I'm trying to write a c
program running on the linux side to interpret the custom commands sent and process them as per my requirements. Any suggestions as to how I would achieve this?
UPDATE: There are 2 programs here. The 1st program running on a PC1 which gives a command line interface, by which the user can issue commands. The second program is on the Linux end(PC2) which has to receive these commands and process it. Right now I'm thinking on the second program on how to get those commands.
Upvotes: 1
Views: 343
Reputation: 129524
This is really about communicating with another program, and has very little to do with ssh - since ssh is just the "pipework" - what you need to do is open two pipes (one for stdin, one for stdout) to your application [which happens to be ssh], and write to the stdin pipe, and read from the stdout pipe. If you can do this with a regular (local) program, then all you need to do is add "ssh" to the line you are executing, and you're done.
If you don't understand what this means, look up exec, popen, pipes, etc.
You obviously also need the program at the other end to read from its stdin and write to its stdout. But that's normal command line programming, so I don't see that as a huge problem.
Upvotes: 0
Reputation: 98108
You can do this in at least two different ways:
Execute the C program (say client) through ssh and send commands as arguments. The client parses arguments and does whatever. You need to run the client for each command.

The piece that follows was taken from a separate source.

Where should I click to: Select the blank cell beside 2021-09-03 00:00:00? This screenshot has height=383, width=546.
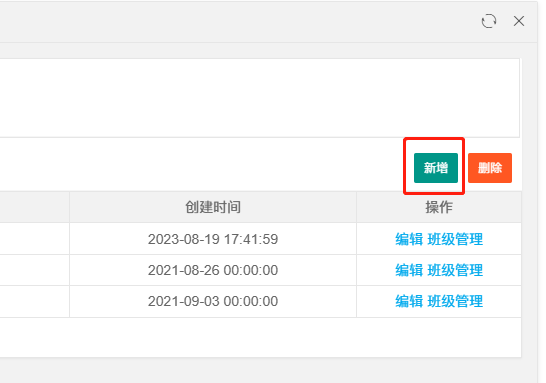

Your C program reads commands from the standard input, so you execute the C program over ssh once, and pipe your commands to ssh.
If your commands are not so frequent then do the 1st one. You can even execute ssh instances in the background and effectively run client commands in parallel. If you have a lot commands in sequence then implement the 2nd way. It will be harder to run them in parallel and relatively harder to parse commands since 1st way will give you each parameter as a different argument. With the second method, it will be much more efficient and faster to process frequent commands since you will not be establishing a connection and forking a process per command.